Ms Roem, a stepmother, faces a tough challenge to win in November. She believes she can do so by knocking on "more than 20,000 doors".
She won the primary by campaigning on local issues - roads, the quality of schools, and public transport. She said she had gone out campaigning with a notebook, asked people their concerns, and writing them down. “I take notes so I can understand what people want,” she said.
She said this put her in stark contrast with the man who will her opponent in the battle for Virginia’s 13th District, incumbent Bob Marshall, who has held the seat since 1992. She said he was campaigning on "cultural issues".
Earlier this year, Mr Marshall sponsored a failed effort to introduce legislation similar to that which sparked controversy in North Carolina, and which would have forced people to use bathrooms in government buildings that accorded with their “original birth certificate”, not their gender identity.

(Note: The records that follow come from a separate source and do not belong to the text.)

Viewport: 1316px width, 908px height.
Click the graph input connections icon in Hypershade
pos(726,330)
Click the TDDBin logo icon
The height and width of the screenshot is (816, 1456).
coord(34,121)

The Washington Blade said Mr Marshall was also behind the Marshall-Newman Amendment, which made a ban on same-sex marriage part of the state constitution in Virginia until a federal judge overturned the measure.
He issued a statement to journalists referring to Ms Roem with male pronouns, and saying had always been candid about his conservative views and would run a campaign focused on those issues.
Ms Roem is one of seven LGBTQ candidates in Virginia to advance to November’s general elections. If she wins, she would be the third openly transgender state legislator to ever hold office in the US and one of only a few openly trans elected officials in the world.
Mr Marshall, 73, did not immediately respond to inquiries.